--- To do ---
Output every entry exactly, from the first line to the last.

Saved entries:
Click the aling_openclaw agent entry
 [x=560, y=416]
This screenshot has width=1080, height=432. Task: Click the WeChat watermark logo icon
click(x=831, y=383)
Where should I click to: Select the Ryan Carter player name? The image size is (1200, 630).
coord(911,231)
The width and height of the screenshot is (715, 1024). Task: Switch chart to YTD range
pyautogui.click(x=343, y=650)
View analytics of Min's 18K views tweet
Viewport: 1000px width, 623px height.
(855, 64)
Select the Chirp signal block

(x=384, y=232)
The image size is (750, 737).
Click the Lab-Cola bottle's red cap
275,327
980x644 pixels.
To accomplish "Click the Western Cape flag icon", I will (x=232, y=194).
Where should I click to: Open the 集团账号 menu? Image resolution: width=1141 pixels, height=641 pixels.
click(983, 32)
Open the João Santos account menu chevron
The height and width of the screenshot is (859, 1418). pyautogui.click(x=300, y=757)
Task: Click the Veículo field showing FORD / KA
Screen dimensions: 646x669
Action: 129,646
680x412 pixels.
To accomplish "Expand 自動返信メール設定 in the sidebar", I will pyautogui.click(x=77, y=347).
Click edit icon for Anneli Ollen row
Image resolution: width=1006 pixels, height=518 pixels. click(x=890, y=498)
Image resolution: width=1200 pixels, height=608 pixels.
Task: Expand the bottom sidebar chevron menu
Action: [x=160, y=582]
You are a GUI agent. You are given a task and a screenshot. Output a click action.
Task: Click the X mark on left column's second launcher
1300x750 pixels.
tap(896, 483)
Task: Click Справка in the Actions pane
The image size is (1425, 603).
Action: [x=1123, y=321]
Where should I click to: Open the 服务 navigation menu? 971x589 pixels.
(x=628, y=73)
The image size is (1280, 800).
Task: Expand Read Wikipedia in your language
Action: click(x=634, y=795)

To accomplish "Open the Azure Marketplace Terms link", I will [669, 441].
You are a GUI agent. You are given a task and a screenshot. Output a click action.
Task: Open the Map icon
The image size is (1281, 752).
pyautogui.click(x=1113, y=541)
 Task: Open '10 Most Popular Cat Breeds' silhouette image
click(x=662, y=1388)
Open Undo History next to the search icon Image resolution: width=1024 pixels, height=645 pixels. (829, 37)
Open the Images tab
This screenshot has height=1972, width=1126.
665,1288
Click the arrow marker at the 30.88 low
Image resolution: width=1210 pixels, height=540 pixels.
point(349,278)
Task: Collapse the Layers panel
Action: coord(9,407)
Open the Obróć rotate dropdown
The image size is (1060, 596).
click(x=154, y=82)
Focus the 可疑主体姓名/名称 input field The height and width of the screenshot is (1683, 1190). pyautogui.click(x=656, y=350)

--- Reply to the exercise ---
Click the aling_openclaw agent entry
 [x=560, y=416]
This screenshot has width=1080, height=432. Task: Click the WeChat watermark logo icon
click(x=831, y=383)
Where should I click to: Select the Ryan Carter player name? The image size is (1200, 630).
coord(911,231)
The width and height of the screenshot is (715, 1024). Task: Switch chart to YTD range
pyautogui.click(x=343, y=650)
View analytics of Min's 18K views tweet
Viewport: 1000px width, 623px height.
(855, 64)
Select the Chirp signal block

(x=384, y=232)
The image size is (750, 737).
Click the Lab-Cola bottle's red cap
275,327
980x644 pixels.
To accomplish "Click the Western Cape flag icon", I will (x=232, y=194).
Where should I click to: Open the 集团账号 menu? Image resolution: width=1141 pixels, height=641 pixels.
click(983, 32)
Open the João Santos account menu chevron
The height and width of the screenshot is (859, 1418). pyautogui.click(x=300, y=757)
Task: Click the Veículo field showing FORD / KA
Screen dimensions: 646x669
Action: 129,646
680x412 pixels.
To accomplish "Expand 自動返信メール設定 in the sidebar", I will pyautogui.click(x=77, y=347).
Click edit icon for Anneli Ollen row
Image resolution: width=1006 pixels, height=518 pixels. click(x=890, y=498)
Image resolution: width=1200 pixels, height=608 pixels.
Task: Expand the bottom sidebar chevron menu
Action: [x=160, y=582]
You are a GUI agent. You are given a task and a screenshot. Output a click action.
Task: Click the X mark on left column's second launcher
1300x750 pixels.
tap(896, 483)
Task: Click Справка in the Actions pane
The image size is (1425, 603).
Action: [x=1123, y=321]
Where should I click to: Open the 服务 navigation menu? 971x589 pixels.
(x=628, y=73)
The image size is (1280, 800).
Task: Expand Read Wikipedia in your language
Action: click(x=634, y=795)

To accomplish "Open the Azure Marketplace Terms link", I will [669, 441].
You are a GUI agent. You are given a task and a screenshot. Output a click action.
Task: Open the Map icon
The image size is (1281, 752).
pyautogui.click(x=1113, y=541)
 Task: Open '10 Most Popular Cat Breeds' silhouette image
click(x=662, y=1388)
Open Undo History next to the search icon Image resolution: width=1024 pixels, height=645 pixels. (829, 37)
Open the Images tab
This screenshot has height=1972, width=1126.
665,1288
Click the arrow marker at the 30.88 low
Image resolution: width=1210 pixels, height=540 pixels.
point(349,278)
Task: Collapse the Layers panel
Action: coord(9,407)
Open the Obróć rotate dropdown
The image size is (1060, 596).
click(x=154, y=82)
Focus the 可疑主体姓名/名称 input field The height and width of the screenshot is (1683, 1190). pyautogui.click(x=656, y=350)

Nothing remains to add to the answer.